A related consequence: Authors are cutting up their novels into what amount to serials, and making each installment a separate title. Recall that there is no limit to the number of borrows you can do on KU, as long as you only have ten titles on your shelf at any given time. So if a novel consists of five chunks, you can read one in an hour, return it, borrow the next installment, read it in another hour, return it, and so on until the serial has been consumed. (This reminds me of binge-watching TV series.) It’s a minor nuisance to the reader, since each installment has to be separately borrowed and returned, but a major revenue enhancement to authors. I’ve seen some grumbling from readers about this already. Authors are jumping in with both feet.

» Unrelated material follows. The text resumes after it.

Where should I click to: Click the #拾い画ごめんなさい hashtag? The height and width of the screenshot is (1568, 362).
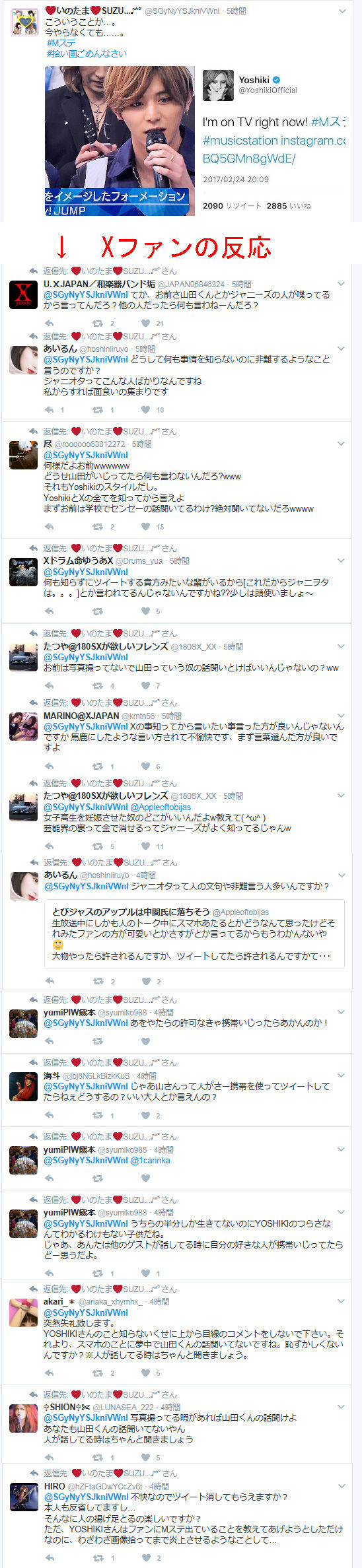pyautogui.click(x=87, y=53)
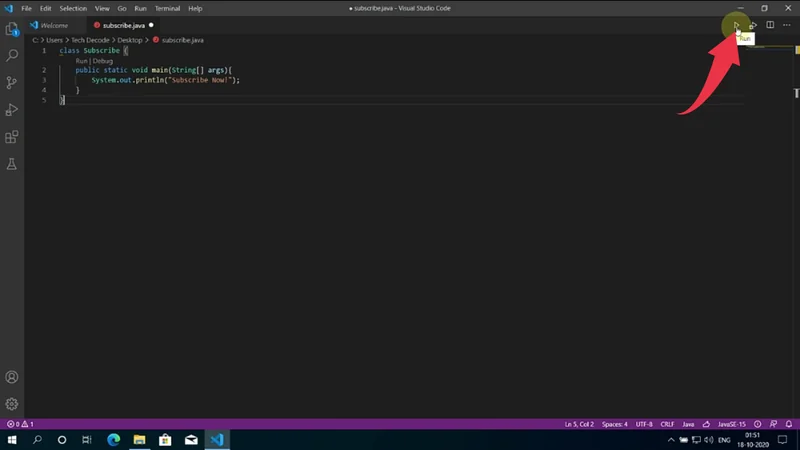Click the Desktop folder in the breadcrumb path

(131, 40)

I’m going to leave the question of whether KU devalues ebooks, or reading itself, for another time. There are different types of reading, each of which engages a different suite of mental machinery. I’ve seen speculation that power readers are creating a new type of reading, in which they skim familiar descriptions and pay greater attention only to what differs from other titles in the same category. I’m going to have to think a little more about that.
But for the moment, I think I have a grip on who is best-served by KU: The new genre fiction writer (especially in romance and mystery) without a fanbase but with some skill and a great deal of determination. In a way, KU is like an online game: You compete with other writers for the attention of readers, and keep score by sales rankings. Money earned is also feedback, but not as immediate as the rankings. If you’re just getting started, playing this game is mandatory. I can’t think of any other way to get noticed faster beyond pure genius or insane luck.

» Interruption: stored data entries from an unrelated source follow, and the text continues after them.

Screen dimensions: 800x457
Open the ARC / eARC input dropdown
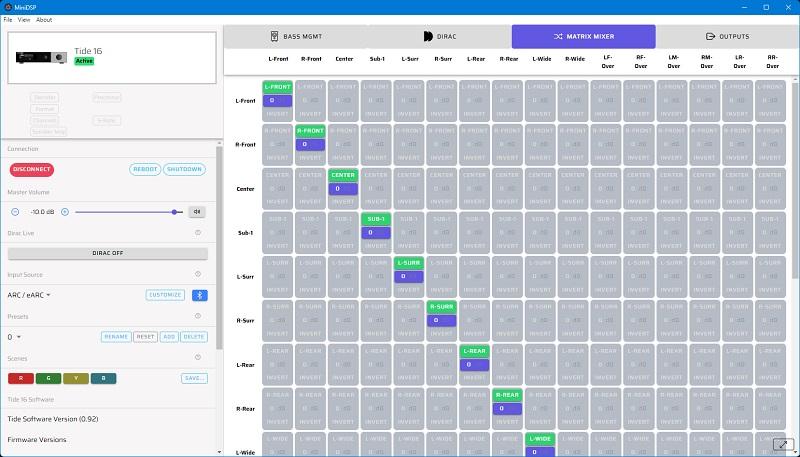tap(30, 295)
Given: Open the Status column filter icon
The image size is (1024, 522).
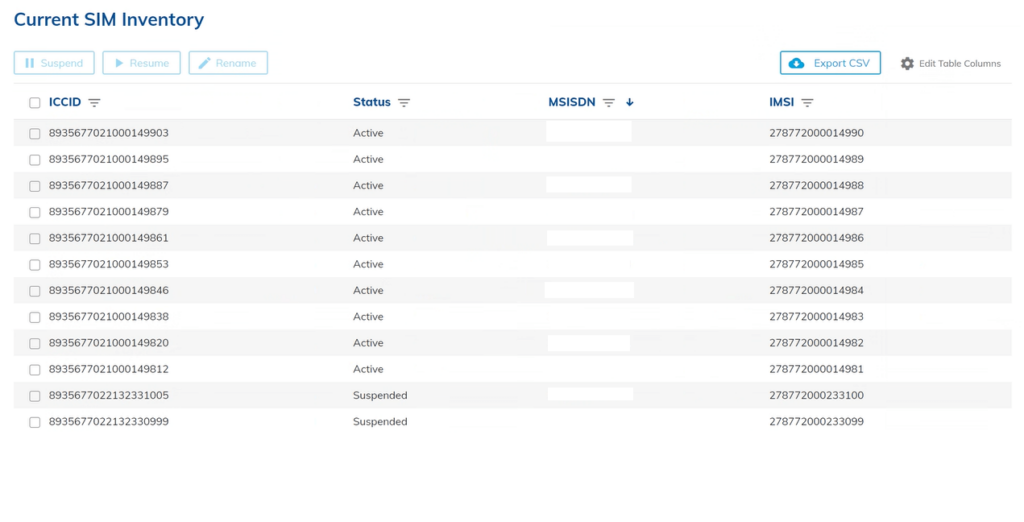Looking at the screenshot, I should pyautogui.click(x=404, y=103).
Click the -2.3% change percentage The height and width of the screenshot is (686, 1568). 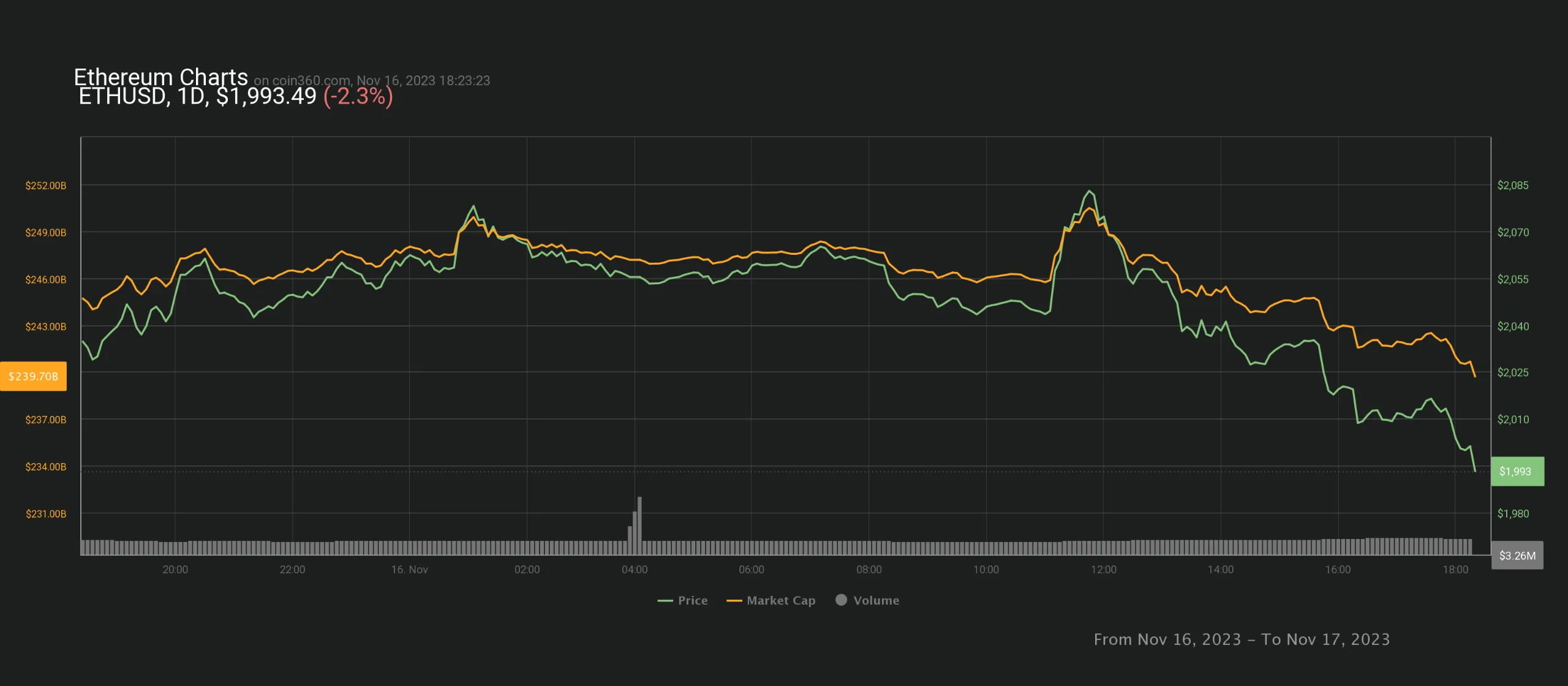click(358, 96)
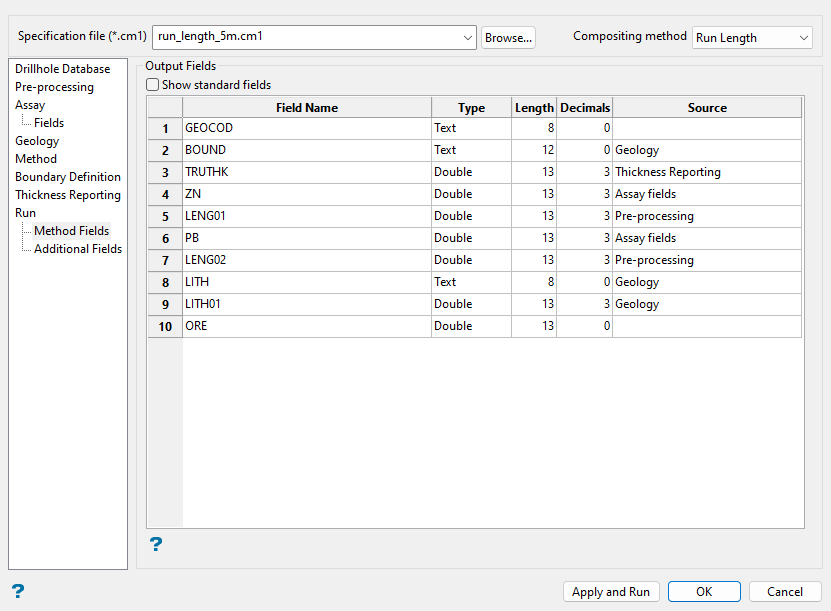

If you’ve got some time in grade and some sort of fanbase, KU is a tougher call. For writers in this category (like me) KU can make the long tail work in your favor. Put your older stuff on KU and use it to keep your flag flying. Put your new stuff on KDP (not KDP Select!) and draw attention to it among your fans any way you can. How well this works I don’t know, and won’t know until later this year, after I get my novelettes out there on KU. I’ll certainly keep you informed. I’m guessing that SF works less well on KU than romance. Since I don’t write romance, it’s a test that I’m unable to run.
If you’re already famous and making a living off your writing alone, KU may not help. It may hurt. The good news is that Amazon’s KU exclusivity runs for 90 days, after which time the title may be pulled from the program. You can run tests. A lot of writers have run those tests, and like dieting, individual differences seem to dominate results. The tests should still be run.

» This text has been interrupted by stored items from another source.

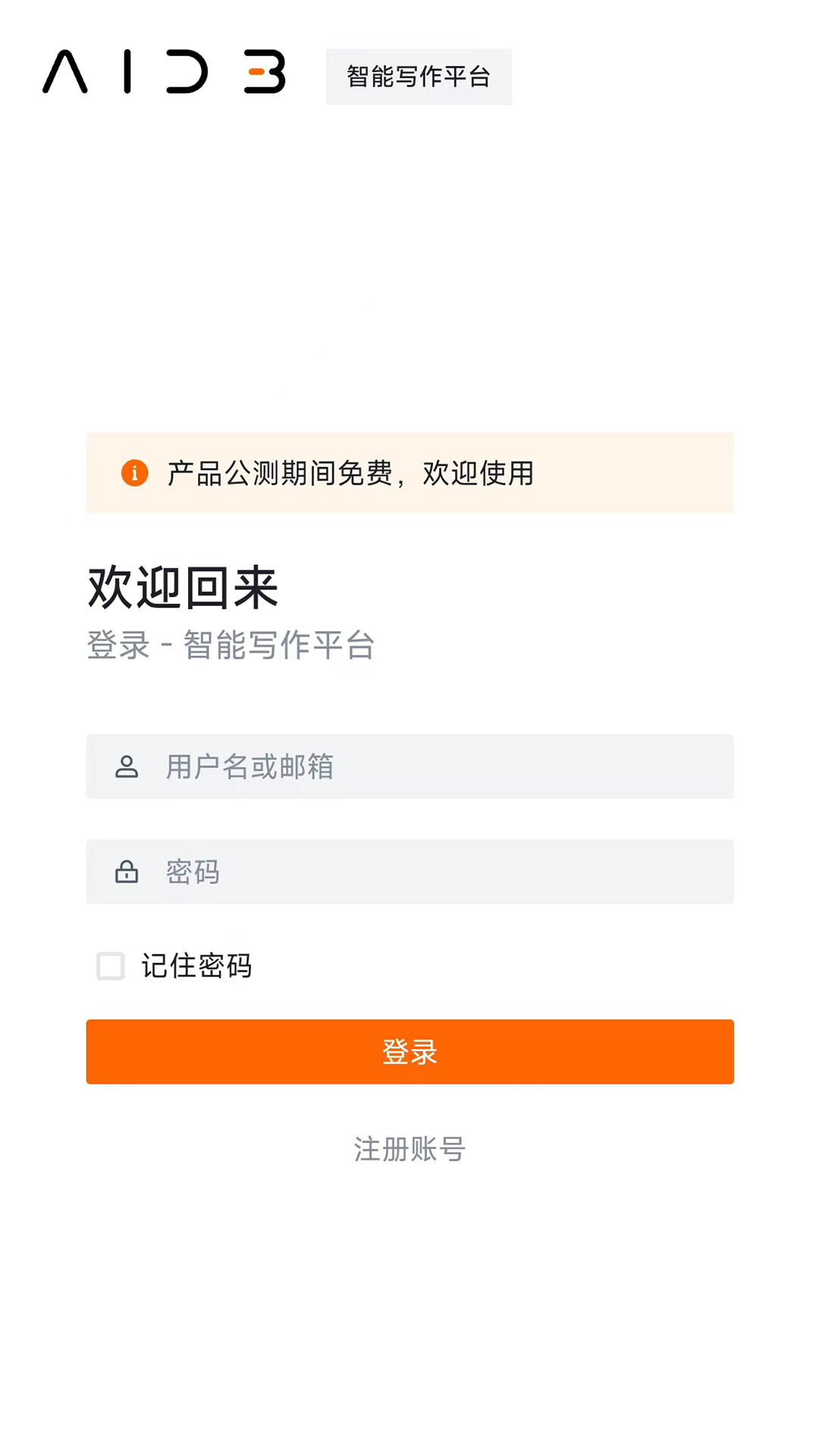The image size is (819, 1456).
Task: Open the 注册账号 registration link
Action: click(x=409, y=1150)
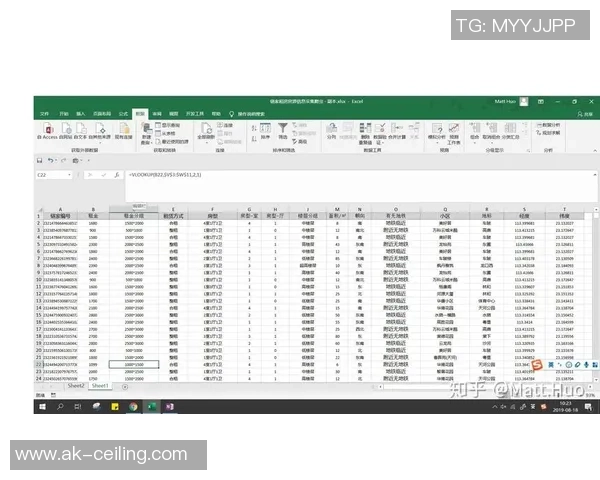Open the 新建查询 (New Query) dropdown
The image size is (600, 480).
[146, 131]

In conclusion, there’s something to remember: Amazon is a force of nature. You may not like it, but it’s not going away. Your challenge is to make the most of it, and not just stand on the sidelines, bitching. If KU benefits enough readers and enough writers, Amazon will keep it alive and feed it. There’s money on that table. Most of the other tables are bare. You can take the money or sit it out.
So…what will it be?
I don’t have a Kindle, and have no intention of ever buying one. Same reason I have for rejecting the iPad and iPhone; both are just terminals to someone else’s system. Both have full control over the handheld device, make it difficult to use without connecting to their servers, and demand and store far more personal information than I’m ready to part with.